The material below holds the lines to copy: from the one with "This screenshot has width=1270, height=952." up to and including the one with "Task: Toggle the". Copy them exactly and skip the pictures.

Information supplied:
______

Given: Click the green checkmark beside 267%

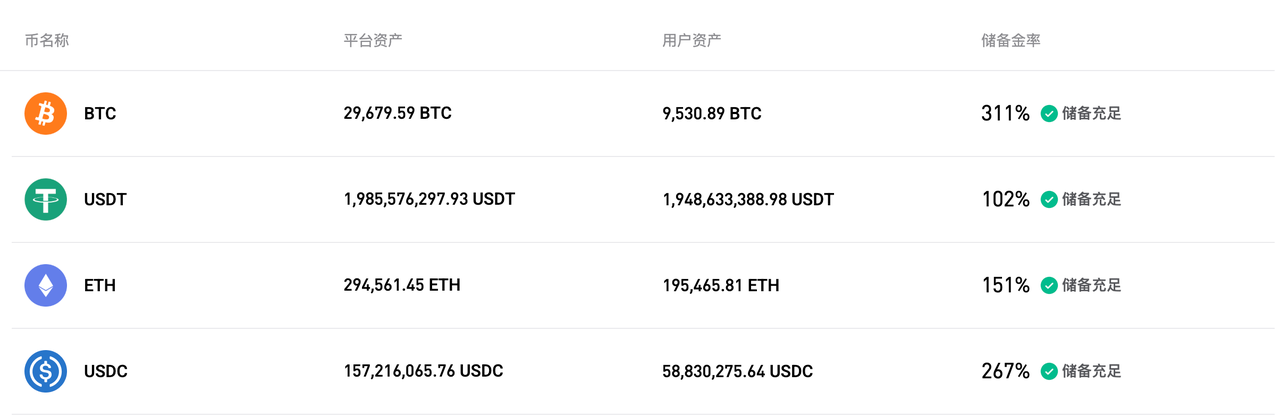Looking at the screenshot, I should click(x=1049, y=372).
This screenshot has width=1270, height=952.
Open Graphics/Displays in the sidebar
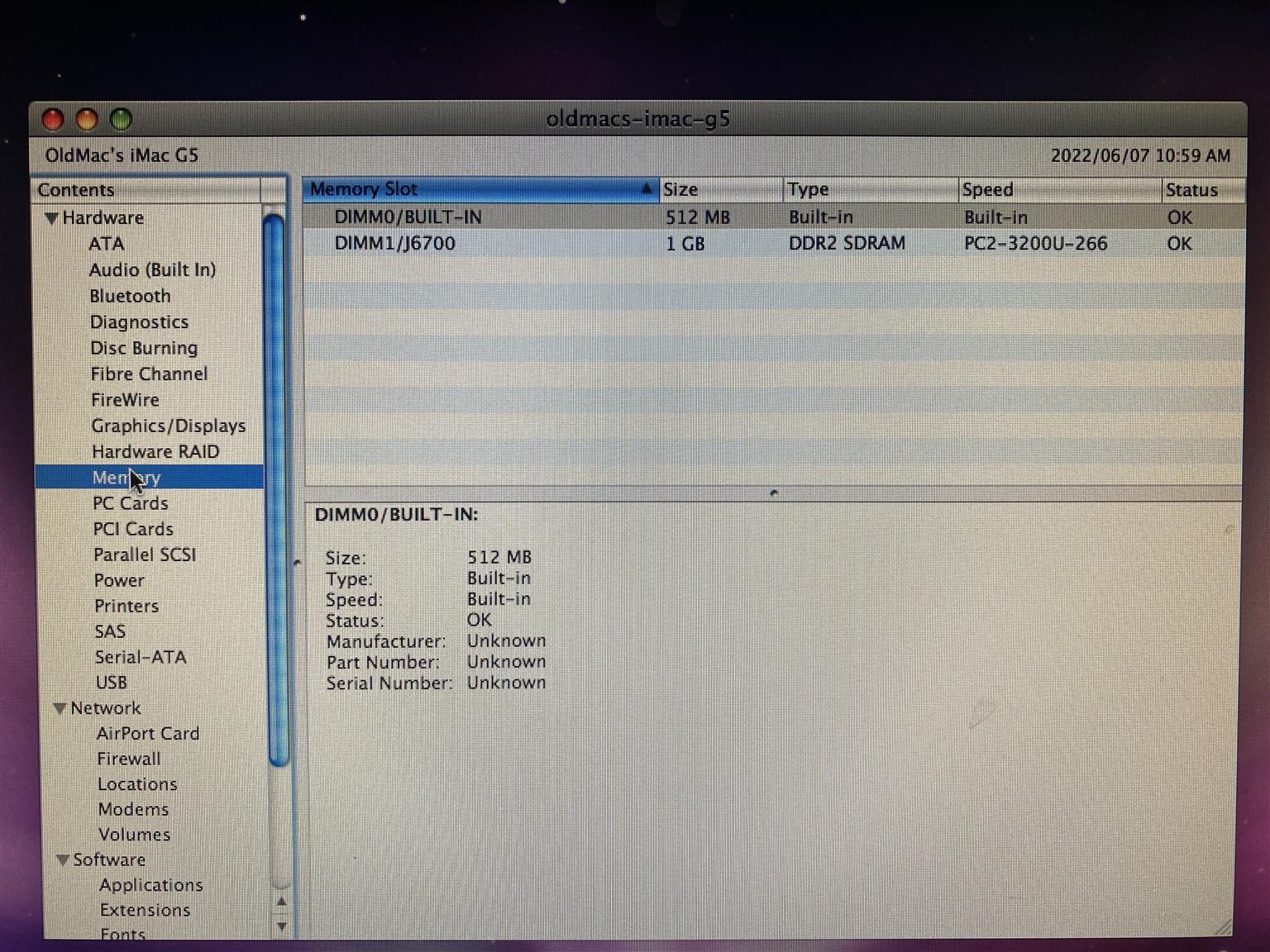click(169, 426)
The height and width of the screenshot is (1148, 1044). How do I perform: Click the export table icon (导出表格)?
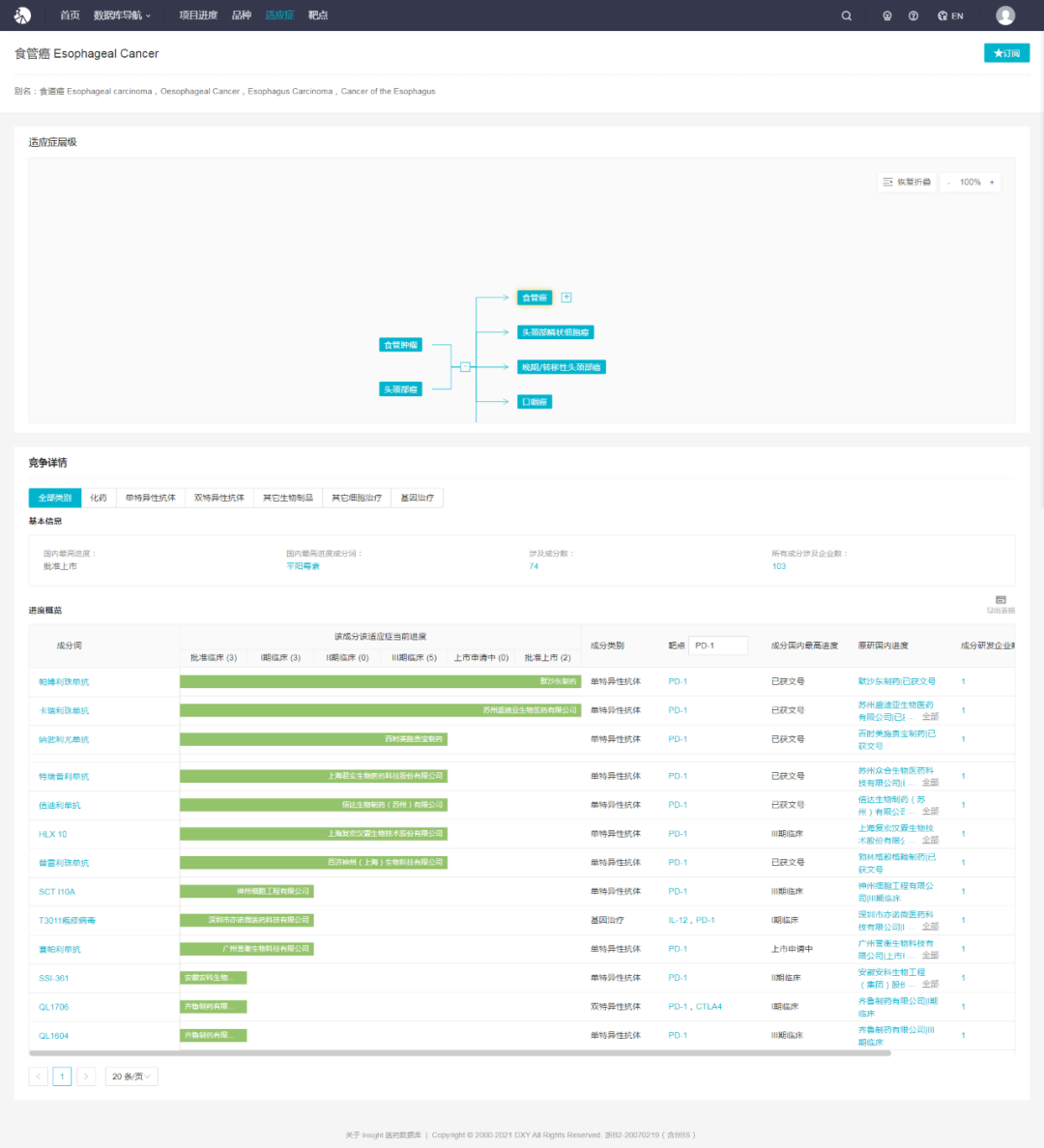pos(1000,603)
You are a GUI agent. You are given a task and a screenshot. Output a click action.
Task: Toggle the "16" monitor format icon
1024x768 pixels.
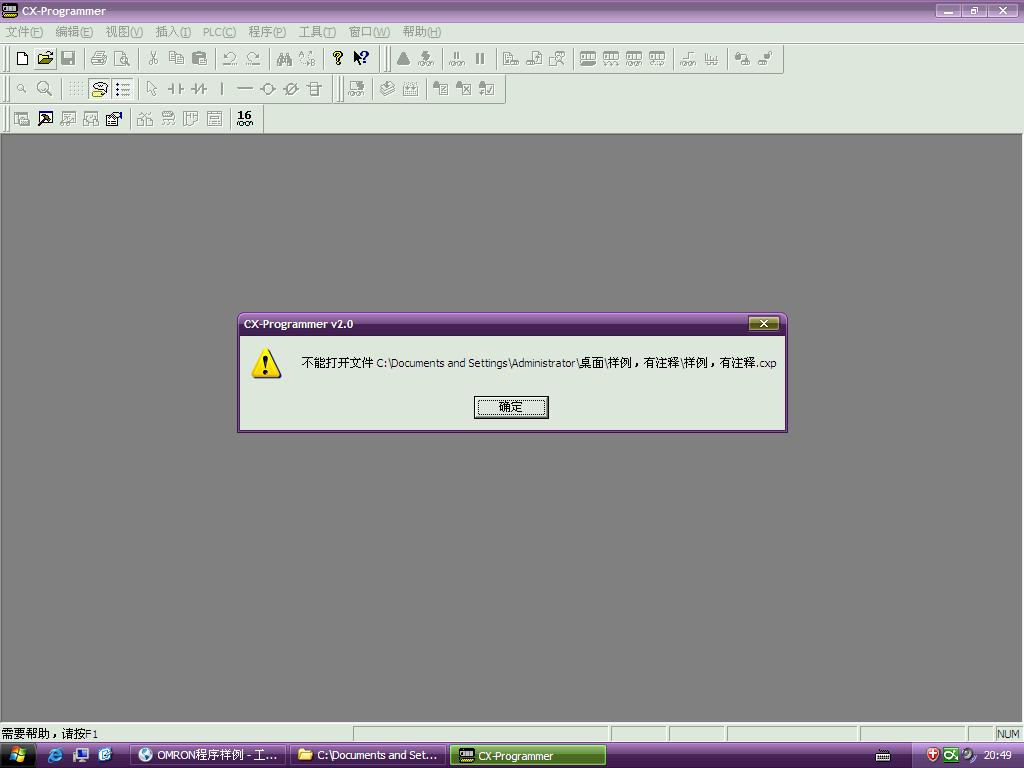244,118
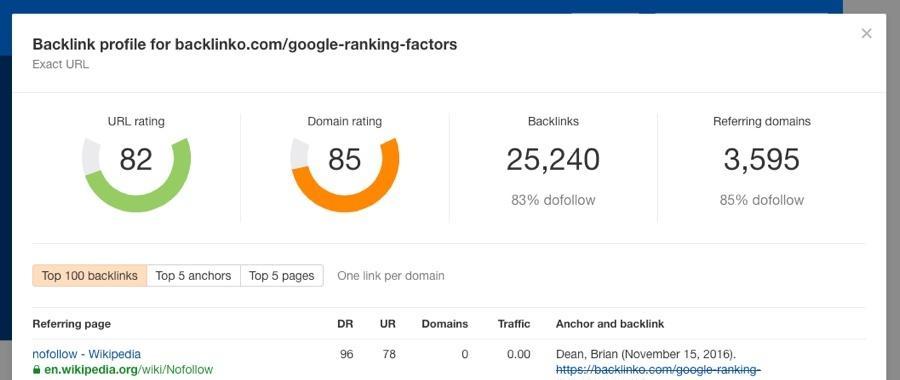Sort by the DR column header

(345, 324)
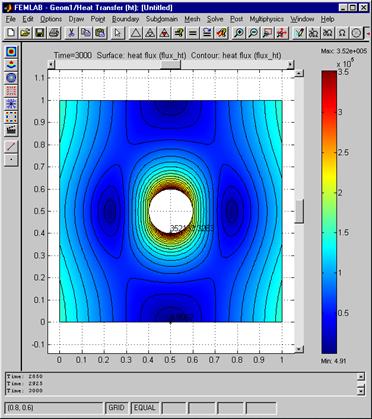Click the message log scroll-up arrow
Screen dimensions: 372x419
point(361,376)
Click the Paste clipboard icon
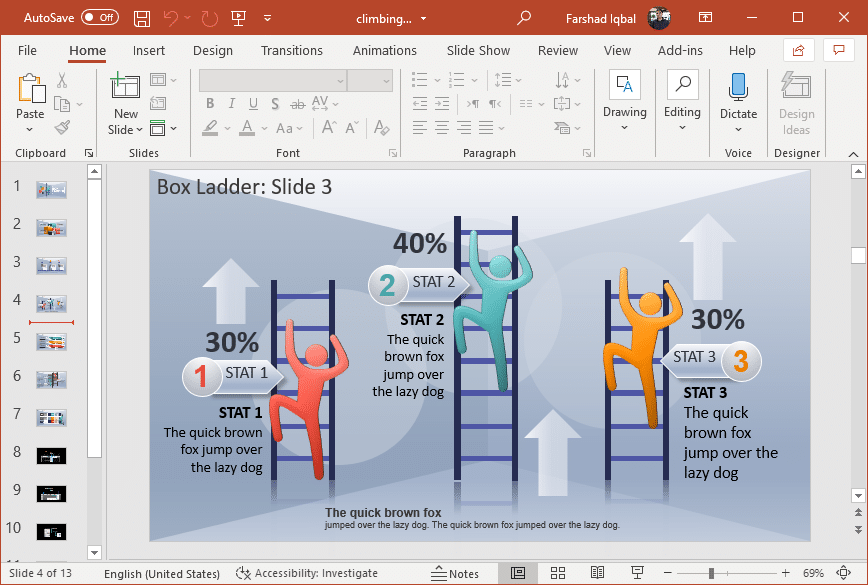 coord(30,88)
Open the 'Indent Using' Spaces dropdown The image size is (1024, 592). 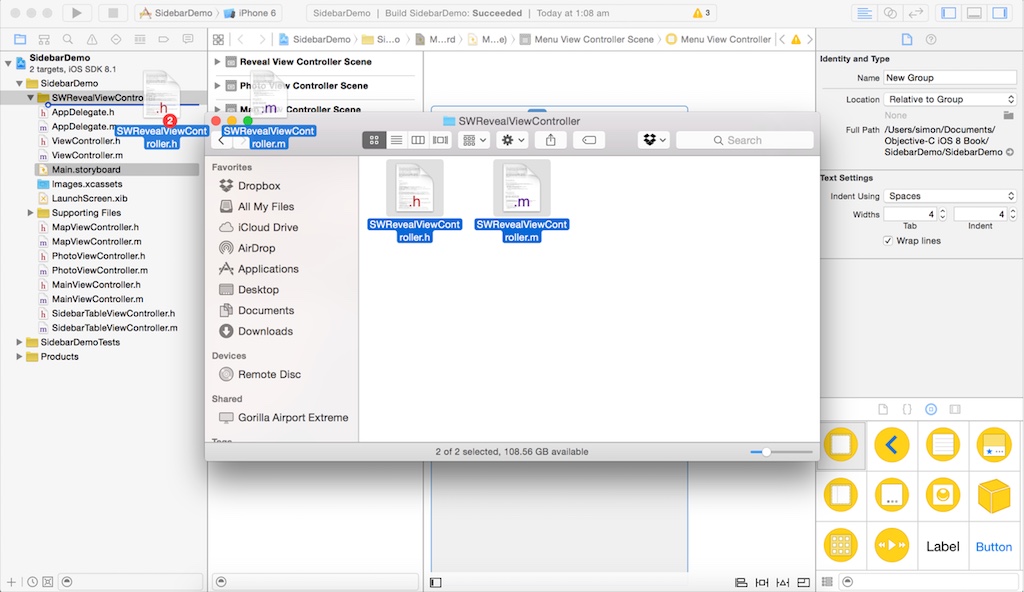point(950,195)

______

Your response:
This screenshot has width=1270, height=952.
Open Graphics/Displays in the sidebar
click(169, 426)
The height and width of the screenshot is (1148, 1044). How do I perform: Click the export table icon (导出表格)?
pos(1000,603)
You are a GUI agent. You are given a task and a screenshot. Output a click action.
Task: Toggle the "16" monitor format icon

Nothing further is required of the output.